The idea for the rabbi cards is logical, he says — a way to tie his love for card-collecting and for gdolim. After all, 20 photos of rabbis hang on his living room wall.

Shugarman says he just made rabbi cards “official and organized” here in the United States: The Israelis have had their own rabbi trading-card industry since at least the mid-80s. Indeed, yeshiva students in Jerusalem created a minor hubbub in 2002 when they were found collecting rabbi cards in lieu of Torah study.

And for years, small photographs of rabbis without identification or stats on the back had been sold in New York for $2-3 a piece. Shugarman also said black-and-white rabbi cards were given as prizes to studious yeshiva students in the 1970s. Today, yeshivas are a significant buyer of Shugarman’s cards.

After Shugarman’s appearance on “To Tell the Truth,” which prompted mention of Torah Personalities in Time and Sports Illustrated, the cards returned to obscurity — although they continued to be a common item in Jewish stores in North America, as well as in England, South Africa, Australia and Israel.

Then, in 2000, the hit comedy film “Keeping the Faith,” the story of a friendship between a rabbi and priest in New York, plunged the cards back into popular culture by showcasing fictional, 1980s-era “Heroes of the Torah” cards collected by the rabbi — played by actor Ben Stiller — as a child.

Series by series, the cards have evolved from dark, postcard-size photos into sleeker, smaller-framed sets with specific themes explored on the back.

The newest series, distributed by the Jewish candy company Paskesz, shows rabbis performing traditional mitzvahs, or commandments.
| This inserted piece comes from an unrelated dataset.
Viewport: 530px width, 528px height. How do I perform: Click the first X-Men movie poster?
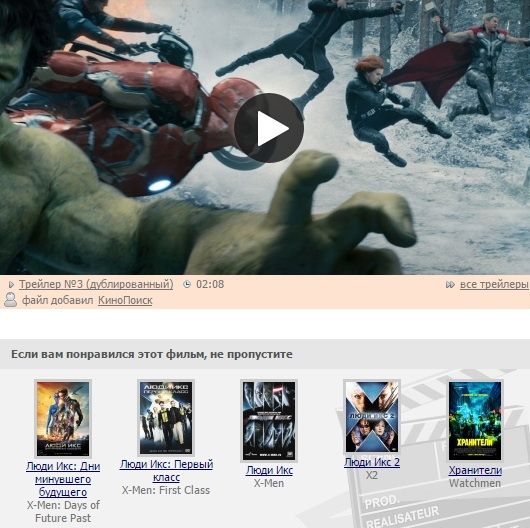click(269, 421)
They range from the usual — eating matzah on Passover — to the unusual — chasing away a mother bird before taking eggs from her nest.

Getting the rabbis’ mug shots for the cards has not been as simple as pointing and clicking.

“The living rabbis do not want this honor,” Shugarman said. “They hesitatingly go along because of the value to the children.”

Ed Bernstein, 60, a Denver photographer who has taken more portraits of gdolim, 275, than anyone else, and who has sold Shugarman photos for the cards, said shooting a rebbe roll is no easy task.

“This isn’t Hollywood; we’re not dealing with models,” he said. “It’s very atypical for a rosh yeshiva,” the head rabbi of the school, “to stop what he’s doing and pose for a photo.”

One rabbi made Bernstein promise to take a widow from his congregation out on a date before he agreed to pose.

In an unscientific survey of New York rabbis spanning the more mainstream Jewish denominations, none of them took real issue with rabbi cards, though some expressed distaste; others just laughed.

Most rabbis agreed that the cards typified the “authoritarian structure” of fervent Orthodoxy.

Rabbi Paul Menitoff, executive vice president of the Central Conference of American Rabbis, the Reform rabbinical group, said Orthodox Jews put their rabbis “in a less reachable position.” He added: “If they came and asked me to be on one of those [cards], I would say, ‘Absolutely not.’ “

As for excluding non-Orthodox rabbis from his cards, Shugarman said, “A real rabbi knows and lives the laws as handed down through the generations, beginning with Moses.”

And for how long does Shugarman plan to continue making the cards?

“As long as the kids want more cards and I’m not losing too much money, I’d like to keep it up,” he said.